Hi guys realise that one of the things that adds to your burden is uncertainty. You with good reason fear what is around the corner, worry about how you will cope with it, if you will survive. Always watchful. Always interpreting what this means, or that means in terms of your own safety.

The sad truth is that I have no power to change or soften your present or future experiences. So, have decided to write you this final letter with the hope that what I share (this glimpse of the ‘Jane' you are destined to become) will reassure you that you do have a future, that things will improve.

As I mentioned in an earlier letter, you were discharged from a psychiatric facility when you were about 17 years old. Despite being away for 3 years or so you re-entered your community without too much hassle. Your return to your family was more awkward. Topics were avoided and hedged round...'stories' created to fill the gaps. You (and probably your family ) counted down the days left till the end of the year, when it would become possible for you to leave home. Live without the financial support of your parents.

It was a surprise and relief to discover that you were no longer a target of abuse. Not sure why. May have been because you were older, bolder and more likely to tell...that you no longer appealed to your abuser...that he preferred children, that your mother had finally taken a stand on your behalf. Any or none of these things.

Your school admission assessment showed that you were academically capable of joining your peer age group in regular classes. Was the first time that anyone had accepted that you were not a slow learner. That the system had got it wrong. Was a relief, and a turning point for you. After completing your final year at school, you gained admission to the university of your choice along with a grant to cover your accommodation and tuition fees. You enjoyed being a student and successfully met the requirements to gain an undergraduate and graduate degree in your chosen field.

Think you will agree...great progress for a person who had for so long been diagnosed and treated as intellectually and mentally under par.

To continue:

You went on to develop a successful career. To form some strong professional and personal relationships. To pursue a wide range of outside interests. Is fair to say that you were a tad wary of committing to a permanent relationship, but after several years of ‘delaying' did marry and later become the mother of an adopted baby son.

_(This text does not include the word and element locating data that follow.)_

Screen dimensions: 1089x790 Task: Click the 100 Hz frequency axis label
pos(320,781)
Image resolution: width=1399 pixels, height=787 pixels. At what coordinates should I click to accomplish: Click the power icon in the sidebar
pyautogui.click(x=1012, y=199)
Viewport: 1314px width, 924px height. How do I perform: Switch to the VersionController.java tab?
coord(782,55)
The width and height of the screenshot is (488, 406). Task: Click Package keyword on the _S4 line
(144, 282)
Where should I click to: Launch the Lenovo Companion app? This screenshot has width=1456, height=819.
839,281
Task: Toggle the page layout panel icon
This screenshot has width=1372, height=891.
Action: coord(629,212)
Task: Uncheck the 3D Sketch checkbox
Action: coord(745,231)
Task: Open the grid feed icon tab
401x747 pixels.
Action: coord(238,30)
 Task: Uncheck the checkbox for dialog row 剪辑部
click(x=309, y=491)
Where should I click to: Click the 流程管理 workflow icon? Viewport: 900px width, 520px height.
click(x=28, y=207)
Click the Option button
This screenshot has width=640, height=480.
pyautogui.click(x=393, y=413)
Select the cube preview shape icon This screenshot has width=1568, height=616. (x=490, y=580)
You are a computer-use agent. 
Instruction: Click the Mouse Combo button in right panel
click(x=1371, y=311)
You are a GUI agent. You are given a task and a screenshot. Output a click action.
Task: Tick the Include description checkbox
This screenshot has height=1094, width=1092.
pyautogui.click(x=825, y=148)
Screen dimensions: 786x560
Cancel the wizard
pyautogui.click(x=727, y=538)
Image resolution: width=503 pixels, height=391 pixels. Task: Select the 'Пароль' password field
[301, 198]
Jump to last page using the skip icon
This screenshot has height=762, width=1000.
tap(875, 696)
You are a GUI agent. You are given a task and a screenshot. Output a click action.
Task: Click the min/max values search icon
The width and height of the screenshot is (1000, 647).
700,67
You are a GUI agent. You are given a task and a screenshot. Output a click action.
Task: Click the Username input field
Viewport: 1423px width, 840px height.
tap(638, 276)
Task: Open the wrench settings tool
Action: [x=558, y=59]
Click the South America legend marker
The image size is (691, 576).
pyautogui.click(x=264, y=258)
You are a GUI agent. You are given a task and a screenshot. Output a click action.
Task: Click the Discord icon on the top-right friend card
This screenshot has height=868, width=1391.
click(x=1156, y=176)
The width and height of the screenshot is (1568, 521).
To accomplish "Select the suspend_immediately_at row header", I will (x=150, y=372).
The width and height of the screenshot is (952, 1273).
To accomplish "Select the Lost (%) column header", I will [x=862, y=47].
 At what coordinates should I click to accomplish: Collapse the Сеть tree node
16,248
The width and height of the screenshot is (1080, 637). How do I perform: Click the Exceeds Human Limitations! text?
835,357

Things were not all plain sailing. Your husband (the love of your life) developed inoperable cancer and died when your son was two. It was sometimes a struggle but you generally managed to keep things more or less stable...to balance the two important roles in your life – being a mother and a career woman/family income earner.

Hope it helps to know (in broad outline) how your life story will unfold...that you will create a satisfying and productive (though not incident free) life for yourself.